I was once asked if I had any ideas for a really scary reality TV show. I have one reality show that would really make your hair stand on end: “C-Students from Yale.”
George W. Bush has gathered around him upper-crust C-students who know no history or geography, plus not-so-closeted white supremacists, aka Christians, and plus, most frighteningly, psychopathic personalities, or PPs, the medical term for smart, personable people who have no consciences.
To say somebody is a PP is to make perfectly respectable diagnosis, like saying he or she has appendicitis or athlete’s foot. The classic medical text on PPs is The Mask of Sanity by Dr. Hervey Cleckley, a clinical professor of psychiatry at the Medical College of Georgia, published in 1941. Read it!

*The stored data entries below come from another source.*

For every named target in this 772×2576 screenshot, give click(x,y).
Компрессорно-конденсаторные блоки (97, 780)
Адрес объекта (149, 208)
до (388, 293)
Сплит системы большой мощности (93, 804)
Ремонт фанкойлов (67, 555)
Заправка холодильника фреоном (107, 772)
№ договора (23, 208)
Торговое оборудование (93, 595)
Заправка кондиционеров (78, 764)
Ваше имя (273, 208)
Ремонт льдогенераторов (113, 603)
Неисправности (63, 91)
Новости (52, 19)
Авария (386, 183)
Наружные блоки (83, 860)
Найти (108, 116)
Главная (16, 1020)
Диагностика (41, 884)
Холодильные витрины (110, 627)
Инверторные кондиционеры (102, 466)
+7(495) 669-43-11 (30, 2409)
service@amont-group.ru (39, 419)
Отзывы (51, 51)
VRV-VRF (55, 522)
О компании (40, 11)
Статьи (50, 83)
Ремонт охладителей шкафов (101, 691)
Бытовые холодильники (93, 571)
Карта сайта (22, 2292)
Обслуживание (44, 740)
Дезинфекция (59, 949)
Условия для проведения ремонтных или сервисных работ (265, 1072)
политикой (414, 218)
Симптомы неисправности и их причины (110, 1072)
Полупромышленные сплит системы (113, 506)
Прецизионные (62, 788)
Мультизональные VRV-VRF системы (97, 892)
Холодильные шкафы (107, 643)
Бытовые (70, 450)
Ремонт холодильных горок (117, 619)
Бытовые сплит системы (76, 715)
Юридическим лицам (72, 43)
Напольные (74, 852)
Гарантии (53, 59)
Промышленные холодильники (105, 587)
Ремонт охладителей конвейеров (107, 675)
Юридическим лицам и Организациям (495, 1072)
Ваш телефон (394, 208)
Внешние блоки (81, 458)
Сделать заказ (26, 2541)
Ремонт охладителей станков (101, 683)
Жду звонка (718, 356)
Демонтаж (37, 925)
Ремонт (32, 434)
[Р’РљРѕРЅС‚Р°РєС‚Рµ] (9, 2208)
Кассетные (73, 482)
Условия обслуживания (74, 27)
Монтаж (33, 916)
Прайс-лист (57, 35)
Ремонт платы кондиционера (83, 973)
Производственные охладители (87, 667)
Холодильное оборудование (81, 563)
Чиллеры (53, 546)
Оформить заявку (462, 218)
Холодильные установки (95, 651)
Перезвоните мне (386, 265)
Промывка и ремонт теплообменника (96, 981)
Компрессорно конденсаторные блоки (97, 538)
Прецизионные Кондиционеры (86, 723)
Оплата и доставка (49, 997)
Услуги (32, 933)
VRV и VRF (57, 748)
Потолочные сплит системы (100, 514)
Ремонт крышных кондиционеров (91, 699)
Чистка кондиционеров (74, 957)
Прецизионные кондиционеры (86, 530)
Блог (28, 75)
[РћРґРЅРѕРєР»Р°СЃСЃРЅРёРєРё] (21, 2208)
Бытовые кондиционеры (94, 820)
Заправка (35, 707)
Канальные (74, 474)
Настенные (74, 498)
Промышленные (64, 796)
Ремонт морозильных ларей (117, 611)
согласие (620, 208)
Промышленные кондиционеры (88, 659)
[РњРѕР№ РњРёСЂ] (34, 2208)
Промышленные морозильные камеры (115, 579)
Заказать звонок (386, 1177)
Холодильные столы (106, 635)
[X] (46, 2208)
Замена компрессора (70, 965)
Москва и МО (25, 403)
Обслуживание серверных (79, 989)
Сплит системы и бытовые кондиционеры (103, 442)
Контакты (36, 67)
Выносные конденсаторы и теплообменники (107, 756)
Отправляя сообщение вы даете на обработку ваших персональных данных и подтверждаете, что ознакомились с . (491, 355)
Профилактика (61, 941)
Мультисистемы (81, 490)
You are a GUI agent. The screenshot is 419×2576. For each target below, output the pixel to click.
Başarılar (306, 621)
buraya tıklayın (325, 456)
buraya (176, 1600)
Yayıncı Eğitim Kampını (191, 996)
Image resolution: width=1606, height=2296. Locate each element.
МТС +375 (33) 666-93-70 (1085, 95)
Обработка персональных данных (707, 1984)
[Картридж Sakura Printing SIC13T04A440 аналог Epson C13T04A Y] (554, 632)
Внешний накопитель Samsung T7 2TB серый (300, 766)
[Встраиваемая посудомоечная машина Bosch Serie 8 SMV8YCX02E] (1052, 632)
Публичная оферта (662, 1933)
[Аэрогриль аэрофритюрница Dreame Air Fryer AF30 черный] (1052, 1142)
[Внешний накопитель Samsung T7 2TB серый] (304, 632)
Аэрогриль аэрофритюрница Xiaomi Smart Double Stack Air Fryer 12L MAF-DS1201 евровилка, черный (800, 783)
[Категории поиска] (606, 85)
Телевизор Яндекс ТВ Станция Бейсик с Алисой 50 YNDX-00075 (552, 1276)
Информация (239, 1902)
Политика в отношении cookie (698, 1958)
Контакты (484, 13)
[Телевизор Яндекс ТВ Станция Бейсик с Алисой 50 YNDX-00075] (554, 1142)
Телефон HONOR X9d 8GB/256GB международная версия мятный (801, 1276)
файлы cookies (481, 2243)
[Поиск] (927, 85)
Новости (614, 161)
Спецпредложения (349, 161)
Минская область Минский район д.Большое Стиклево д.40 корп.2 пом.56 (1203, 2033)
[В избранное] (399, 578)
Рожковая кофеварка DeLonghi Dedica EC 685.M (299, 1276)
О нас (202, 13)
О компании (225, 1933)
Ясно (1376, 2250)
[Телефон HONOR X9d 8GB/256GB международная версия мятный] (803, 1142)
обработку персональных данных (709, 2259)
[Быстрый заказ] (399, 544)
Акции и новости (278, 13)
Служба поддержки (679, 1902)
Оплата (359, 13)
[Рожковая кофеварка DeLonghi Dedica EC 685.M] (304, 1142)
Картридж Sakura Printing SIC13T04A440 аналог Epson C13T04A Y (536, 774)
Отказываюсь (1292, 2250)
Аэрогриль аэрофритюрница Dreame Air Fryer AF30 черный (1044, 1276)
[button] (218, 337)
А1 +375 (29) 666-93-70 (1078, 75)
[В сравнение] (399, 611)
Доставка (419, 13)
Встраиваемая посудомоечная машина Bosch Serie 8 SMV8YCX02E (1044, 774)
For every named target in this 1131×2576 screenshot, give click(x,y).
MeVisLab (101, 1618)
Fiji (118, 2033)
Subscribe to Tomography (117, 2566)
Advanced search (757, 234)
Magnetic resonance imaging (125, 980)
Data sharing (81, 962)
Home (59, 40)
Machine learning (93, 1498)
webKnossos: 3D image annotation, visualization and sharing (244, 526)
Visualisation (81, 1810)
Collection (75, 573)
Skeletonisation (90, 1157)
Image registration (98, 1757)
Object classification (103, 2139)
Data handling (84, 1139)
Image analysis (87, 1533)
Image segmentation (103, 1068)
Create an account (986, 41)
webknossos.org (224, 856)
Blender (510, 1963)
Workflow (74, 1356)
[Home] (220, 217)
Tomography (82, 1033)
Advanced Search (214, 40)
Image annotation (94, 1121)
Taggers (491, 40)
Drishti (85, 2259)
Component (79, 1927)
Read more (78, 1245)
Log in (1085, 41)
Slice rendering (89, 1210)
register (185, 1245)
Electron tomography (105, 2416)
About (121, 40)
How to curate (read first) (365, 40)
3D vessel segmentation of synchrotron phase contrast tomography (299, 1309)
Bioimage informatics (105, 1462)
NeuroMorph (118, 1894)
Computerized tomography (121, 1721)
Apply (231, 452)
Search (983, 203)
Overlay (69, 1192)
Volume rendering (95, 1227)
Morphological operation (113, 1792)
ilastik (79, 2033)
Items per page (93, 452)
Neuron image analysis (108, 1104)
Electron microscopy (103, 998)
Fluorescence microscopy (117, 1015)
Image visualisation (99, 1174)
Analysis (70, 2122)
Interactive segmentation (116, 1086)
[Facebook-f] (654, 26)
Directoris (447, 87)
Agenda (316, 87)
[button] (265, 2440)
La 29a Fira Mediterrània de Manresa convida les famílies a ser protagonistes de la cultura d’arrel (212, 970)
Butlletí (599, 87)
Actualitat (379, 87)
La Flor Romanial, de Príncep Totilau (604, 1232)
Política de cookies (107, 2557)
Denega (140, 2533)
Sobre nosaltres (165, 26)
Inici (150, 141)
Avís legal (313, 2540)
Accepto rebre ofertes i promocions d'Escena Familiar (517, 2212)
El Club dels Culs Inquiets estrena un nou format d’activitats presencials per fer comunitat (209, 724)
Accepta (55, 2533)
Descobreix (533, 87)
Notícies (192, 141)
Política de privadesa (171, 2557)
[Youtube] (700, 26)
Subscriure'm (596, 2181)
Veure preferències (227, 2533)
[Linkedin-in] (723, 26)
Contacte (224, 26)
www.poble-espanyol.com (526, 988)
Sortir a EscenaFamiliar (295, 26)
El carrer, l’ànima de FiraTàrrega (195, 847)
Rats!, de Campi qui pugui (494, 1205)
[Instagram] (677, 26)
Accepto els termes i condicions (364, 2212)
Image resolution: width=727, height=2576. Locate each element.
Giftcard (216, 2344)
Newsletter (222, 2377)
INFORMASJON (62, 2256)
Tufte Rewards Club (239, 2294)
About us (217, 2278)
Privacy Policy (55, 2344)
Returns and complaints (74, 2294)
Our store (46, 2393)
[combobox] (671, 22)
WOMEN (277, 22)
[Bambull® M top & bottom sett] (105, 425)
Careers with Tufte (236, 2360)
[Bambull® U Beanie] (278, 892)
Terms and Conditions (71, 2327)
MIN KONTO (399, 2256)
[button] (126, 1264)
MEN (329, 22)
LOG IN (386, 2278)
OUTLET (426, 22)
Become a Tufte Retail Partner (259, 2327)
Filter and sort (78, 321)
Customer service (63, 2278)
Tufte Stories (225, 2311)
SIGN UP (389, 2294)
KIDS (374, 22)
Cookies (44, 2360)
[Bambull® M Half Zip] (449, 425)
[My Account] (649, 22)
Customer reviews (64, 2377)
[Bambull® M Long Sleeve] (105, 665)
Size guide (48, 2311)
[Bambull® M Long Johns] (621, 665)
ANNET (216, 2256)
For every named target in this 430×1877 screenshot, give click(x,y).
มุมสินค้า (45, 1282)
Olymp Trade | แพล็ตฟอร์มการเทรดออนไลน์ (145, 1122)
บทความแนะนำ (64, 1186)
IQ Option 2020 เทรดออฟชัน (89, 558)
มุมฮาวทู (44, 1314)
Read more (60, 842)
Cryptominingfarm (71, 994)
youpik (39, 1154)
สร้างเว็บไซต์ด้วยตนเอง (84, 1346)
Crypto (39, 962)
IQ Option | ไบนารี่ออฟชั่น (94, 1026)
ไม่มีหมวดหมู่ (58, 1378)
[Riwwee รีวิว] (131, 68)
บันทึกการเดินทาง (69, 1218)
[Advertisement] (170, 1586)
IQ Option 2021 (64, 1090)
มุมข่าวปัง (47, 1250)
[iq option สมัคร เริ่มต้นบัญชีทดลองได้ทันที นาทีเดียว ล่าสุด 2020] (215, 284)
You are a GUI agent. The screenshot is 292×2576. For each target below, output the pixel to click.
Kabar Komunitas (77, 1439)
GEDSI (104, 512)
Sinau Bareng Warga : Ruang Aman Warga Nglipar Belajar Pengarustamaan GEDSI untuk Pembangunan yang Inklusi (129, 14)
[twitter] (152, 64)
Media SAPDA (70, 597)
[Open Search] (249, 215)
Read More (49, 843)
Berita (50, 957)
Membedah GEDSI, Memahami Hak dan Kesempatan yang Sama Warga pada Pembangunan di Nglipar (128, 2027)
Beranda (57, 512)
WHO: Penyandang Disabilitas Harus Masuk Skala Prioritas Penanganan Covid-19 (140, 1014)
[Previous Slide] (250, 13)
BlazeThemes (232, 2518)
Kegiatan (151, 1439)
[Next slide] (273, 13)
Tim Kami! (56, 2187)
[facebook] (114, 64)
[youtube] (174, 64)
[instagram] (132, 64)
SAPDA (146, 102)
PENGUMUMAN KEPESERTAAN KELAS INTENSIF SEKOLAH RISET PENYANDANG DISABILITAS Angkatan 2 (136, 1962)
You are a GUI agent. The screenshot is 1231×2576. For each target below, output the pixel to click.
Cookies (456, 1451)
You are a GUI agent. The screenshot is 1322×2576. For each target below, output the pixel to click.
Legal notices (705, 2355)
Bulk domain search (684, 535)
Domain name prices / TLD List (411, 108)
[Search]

Some people are born deaf, some are born blind or whatever, and this book is about congenitally defective human beings of a sort that is making this whole country and many other parts of the planet go completely haywire nowadays. These were people born without consciences, and suddenly they are taking charge of everything.
PPs are presentable, they know full well the suffering their actions may cause others, but they do not care. They cannot care because they are nuts. They have a screw loose!
And what syndrome better describes so many executives at Enron and WorldCom and on and on, who have enriched themselves while ruining their employees and investors and country and who still feel as pure as the driven snow, no matter what anybody may say to or about them? And they are waging a war that is making billionaires out of millionaires, and trillionaires out of billionaires, and they own television, and they bankroll George Bush, and not because he’s against gay marriage.
So many of these heartless PPs now hold big jobs in our federal government, as though they were leaders instead of sick. They have taken charge. They have taken charge of communications and the schools, so we might as well be Poland under occupation.
They might have felt that taking our country into an endless war was simply something decisive to do. What has allowed so many PPs to rise so high in corporations, and now in government, is they are so decisive. They are going to do something every fuckin’ day and they are not afraid. Unlike normal people, they are never filled with any doubts, for the simple reason that they don’t give a fuck what happens next. Simply can’t. Do this! Do that! Mobilize the reserves! Privatize the public schools! Attack Iraq! Cut health care! Tap everybody’s telephone! Cut taxes on the rich! Build a trillion-dollar missile shield! Fuck habeas corpus and the Sierra Club and In these Times, and kiss my ass!
By now the brain circuits of the authoritarians and their followers are breaking down. Ken Lay’s did, and he killed himself. Rush Phlegmball’s did, so he turned to painkillers. George Bush never had any circuits. The man used to blow up frogs with firecrackers. Now he blows up children with bombs. He can’t feel a thing. Who will do the post-mortem on the brains of these psychopaths? Whoever it is, surely they will find broken circuits.
And please, Jose, respect your elders. Literary giants have something to offer that you won’t get from Republican politicians or the right-wing echo chamber; something you’ll never get out of the President-who-can’t-feel-a-thing: Experience, wisdom, and the truth.
Think about it. Imagine.
A Man Without A Country. It’s worth the investment. Vonnegut even explains precisely why Shakespeare’s Hamlet is a masterpiece. It might well be the best lesson you can get from the wise old man.